Article ID: JAG143 | By: Hank Hanegraaff
This article first appeared in the Ask Hank column of the Christian Research Journal, volume31, number3 (2008). For further information or to subscribe to the Christian Research Journal go to: http://www.equip.org
Based on texts taken out of context and used as pretexts it has become increasingly common for Christians to suppose that they are victims of generational curses. As such, they suppose they have inherited demons ranging from anger to alcoholism, from laziness to lust. Closer examination, however, demonstrates this notion to be seriously flawed.
First, Scripture clearly communicates that consequences—not curses—are passed on through the generations. In this sense, the Bible says that children are punished for the sins of their fathers “to the third and fourth generation” (Exod.20:5).2 The children of alcoholic fathers frequently suffer neglect and abuse as a direct consequence of their father’s sinful behavior. Moreover, the descendants of those who hate God are likely to follow in the footsteps of their forefathers.
Furthermore, Scripture explicitly tells us that “the son will not share the guilt of the father, nor will the father share the guilt of the son” (Ezek.18:20). Indeed, when ancient Israel quoted the proverb, “The fathers eat sour grapes, and the children’s teeth are set on edge” (Ezek.18:2), God responded in no uncertain terms: “As surely as I live, declares the Sovereign Lord, you will no longer quote this proverb in Israel….The soul who sins is the one who will die” (vv.3–4).

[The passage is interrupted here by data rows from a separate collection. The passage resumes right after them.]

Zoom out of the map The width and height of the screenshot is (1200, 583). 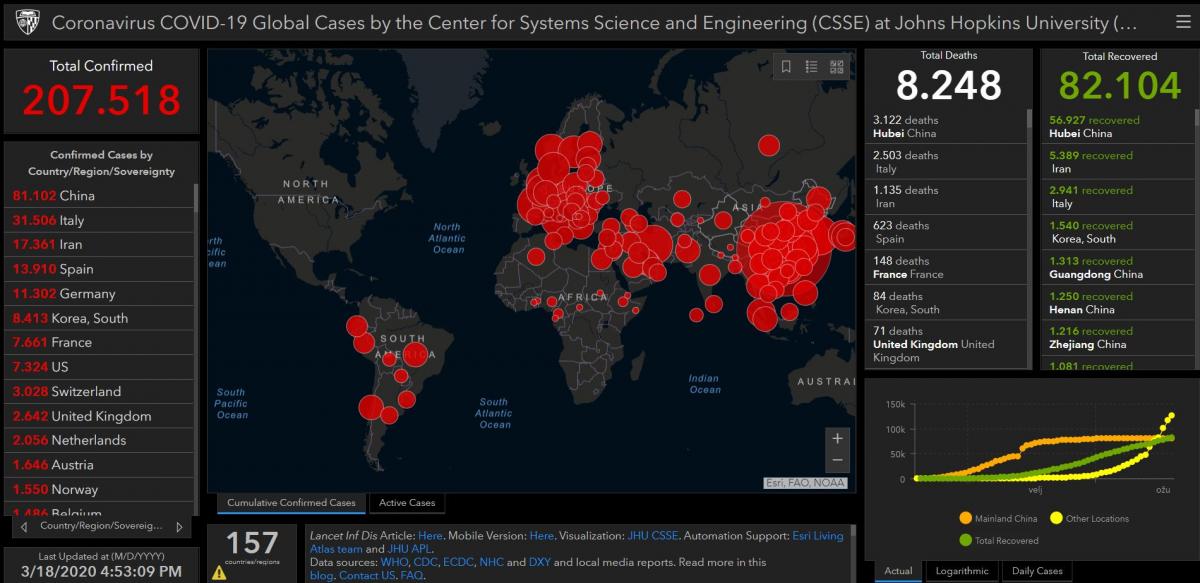[x=837, y=461]
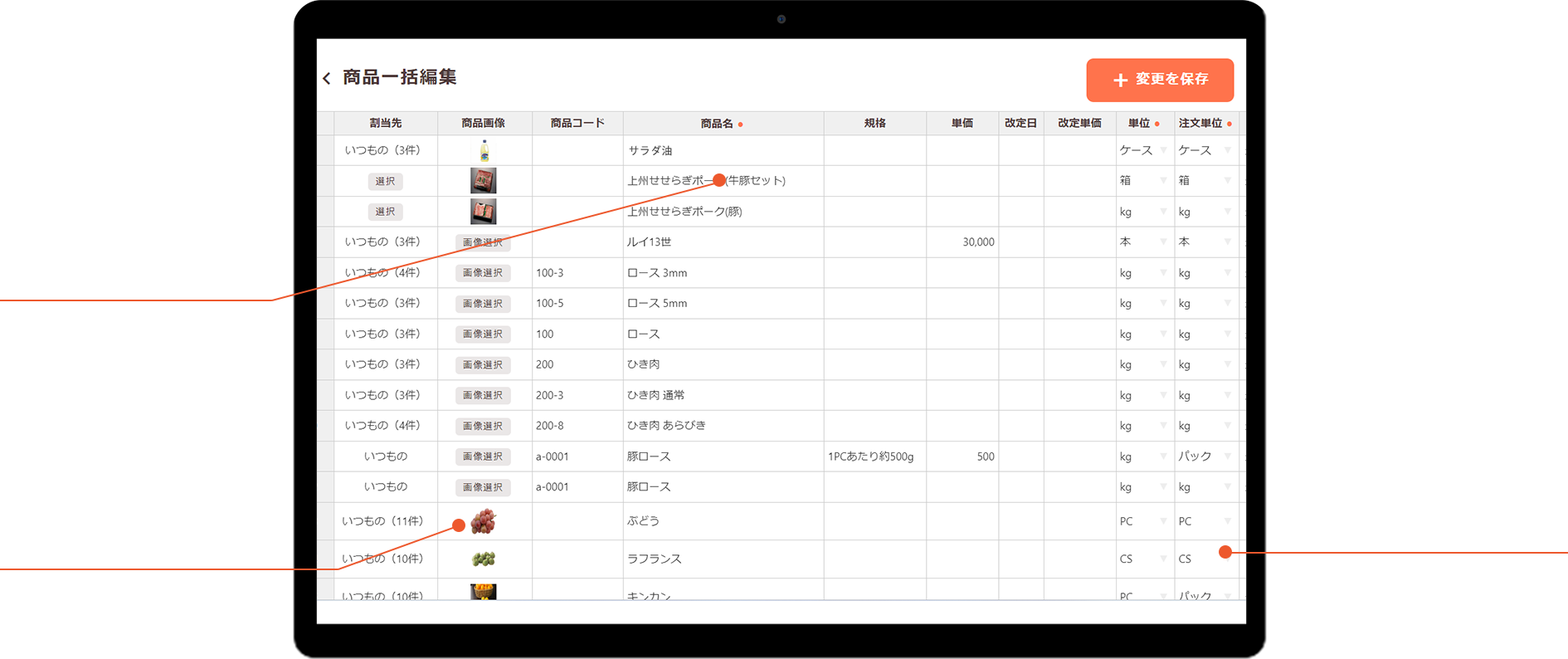The width and height of the screenshot is (1568, 659).
Task: Click the ラフランス pear product image
Action: click(x=484, y=559)
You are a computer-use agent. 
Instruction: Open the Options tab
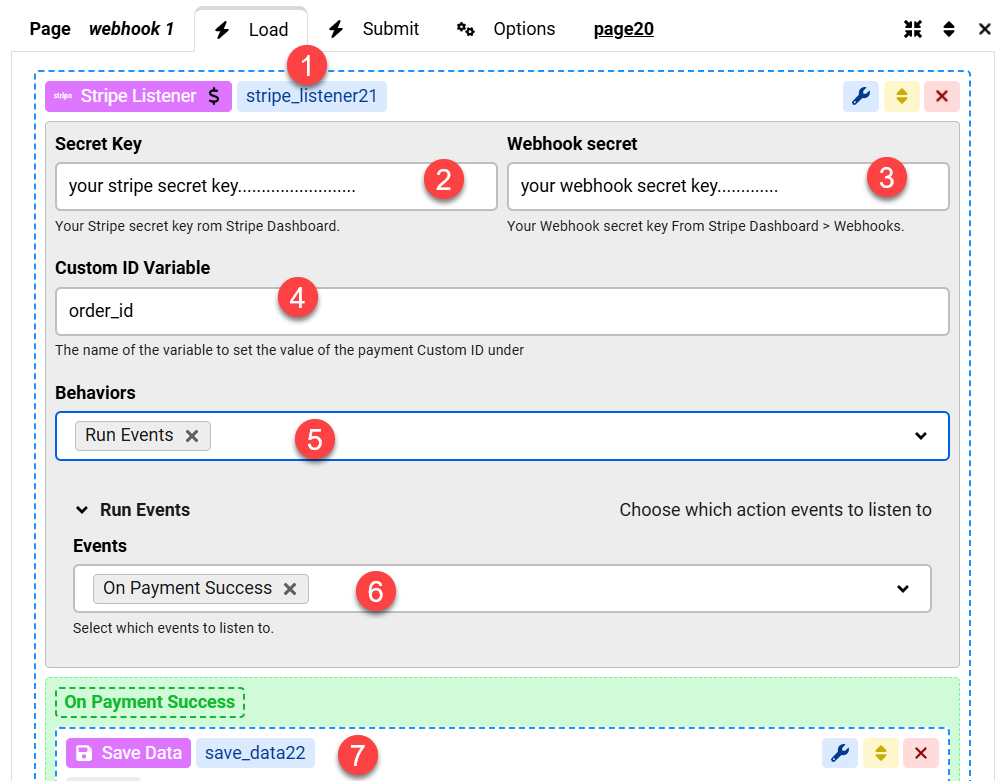click(506, 29)
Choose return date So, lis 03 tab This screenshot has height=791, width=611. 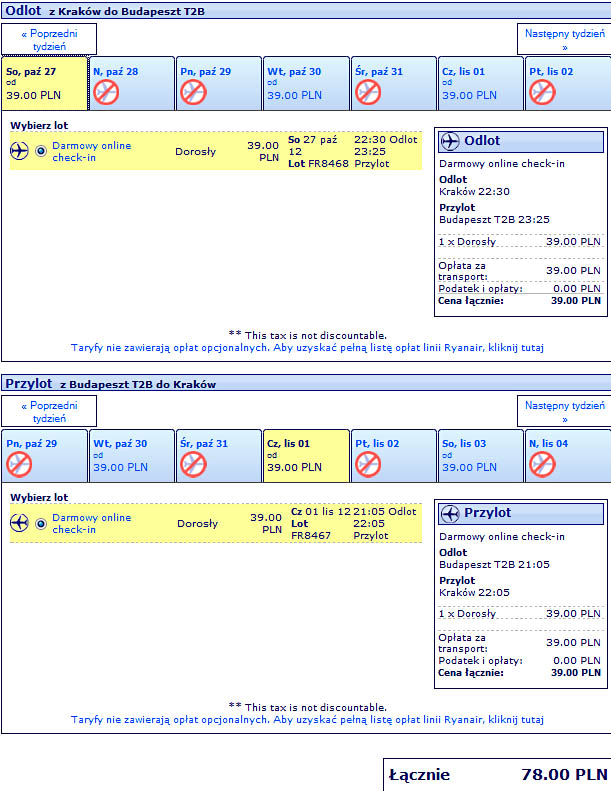click(x=480, y=456)
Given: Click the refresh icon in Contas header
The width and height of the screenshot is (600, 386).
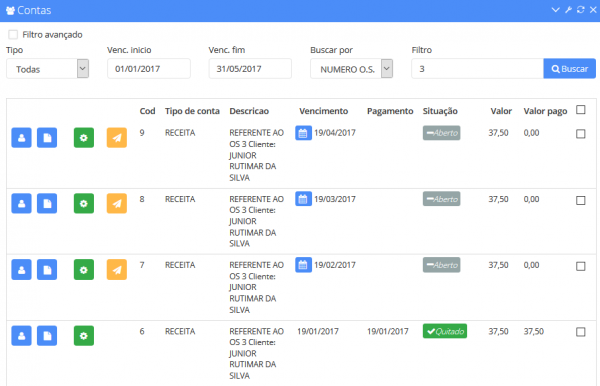Looking at the screenshot, I should [x=580, y=10].
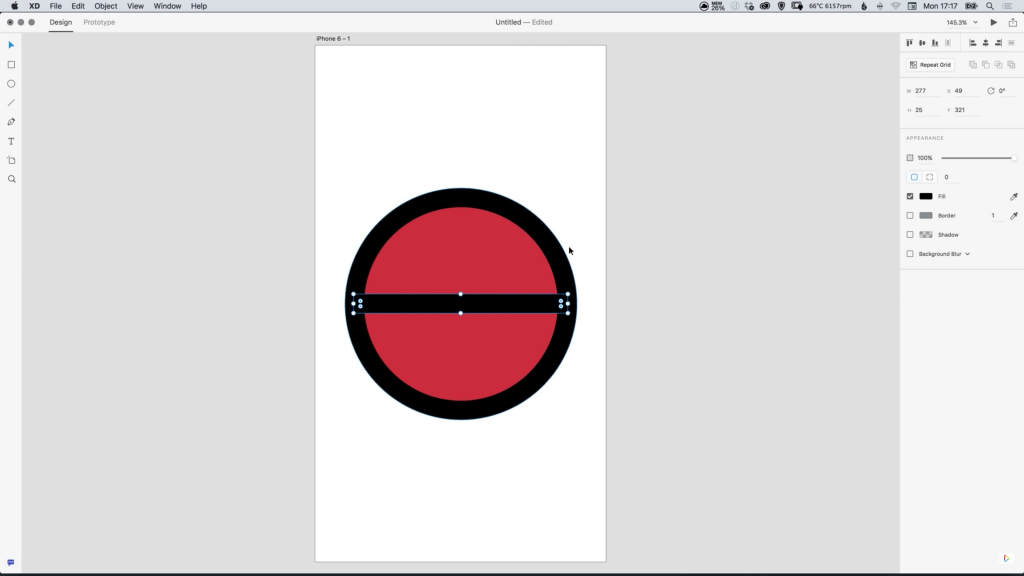Select the Ellipse tool

pyautogui.click(x=11, y=84)
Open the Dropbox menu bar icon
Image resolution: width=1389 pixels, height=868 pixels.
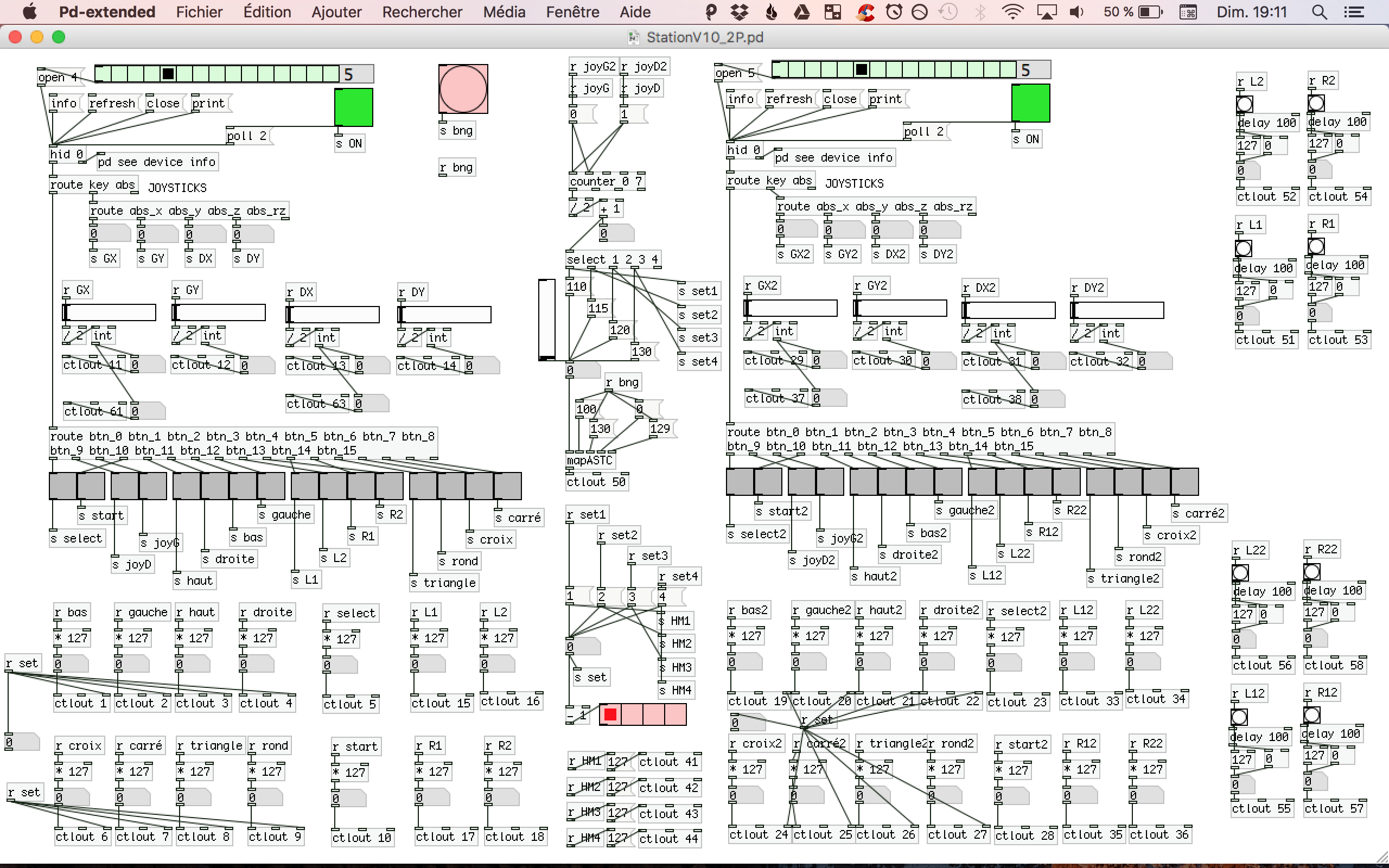coord(740,12)
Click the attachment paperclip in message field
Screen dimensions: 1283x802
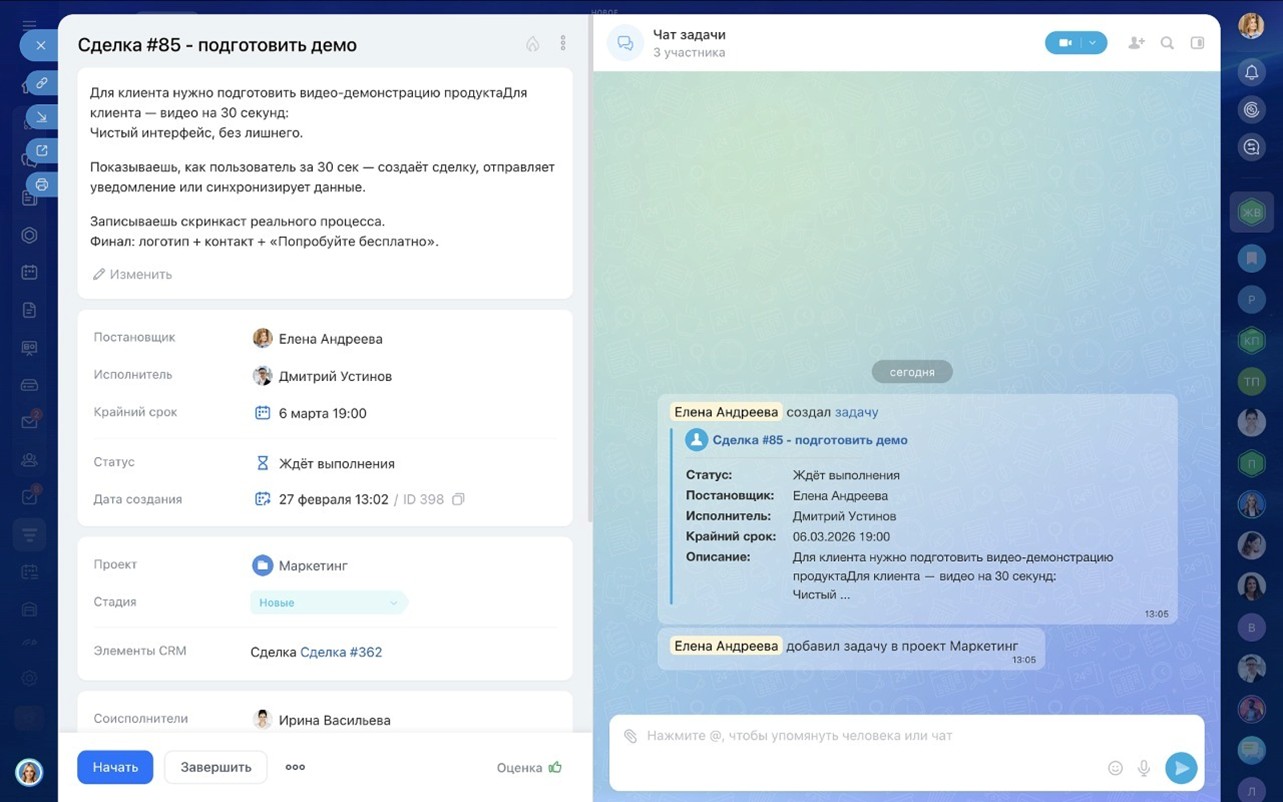(x=628, y=736)
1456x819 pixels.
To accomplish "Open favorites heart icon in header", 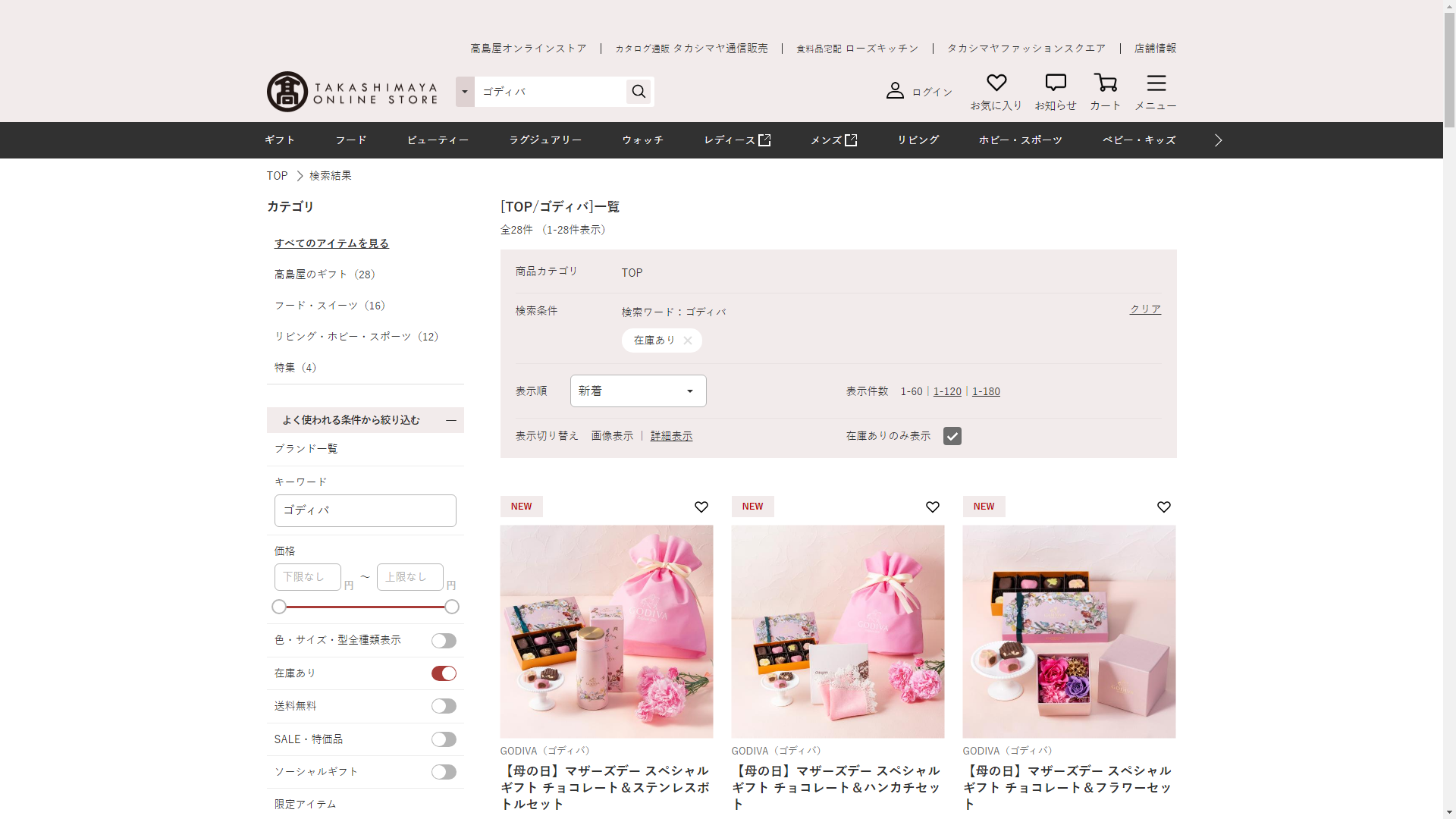I will coord(996,83).

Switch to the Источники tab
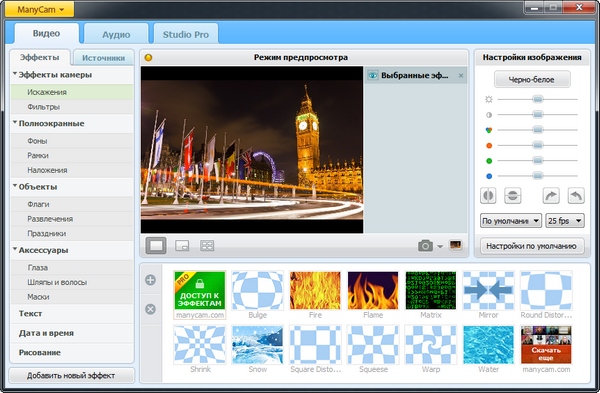pos(103,58)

Finally, while the notion of generational curses is foreign to Scripture, there is a sense in which the curse of sin has been passed on from generation to generation. Through the first Adam, “all have sinned and fall short of the glory of God” (Rom.3:23). Through the second Adam—Jesus Christ—atonement is offered to all. Says Paul, “Just as the result of one trespass was condemnation for all men, so also the result of one act of righteousness was justification that brings life for all men” (Rom.5:18). Through no act of our own we are condemned; likewise, through no act of our own we are saved (Rom.5:12–21).3
— Hank Hanegraaff
1. Excerpted from Hank Hanegraaff’s The Bible Answer Book, Volume 2 (Nashville: J. Countryman, 2006).
2. All Scripture quotations are from the New International Version.
3. For further study, see Hank Hanegraaff, The Covering: God’s Plan to Protect You from Evil (Nashville: W Publishing, 2002).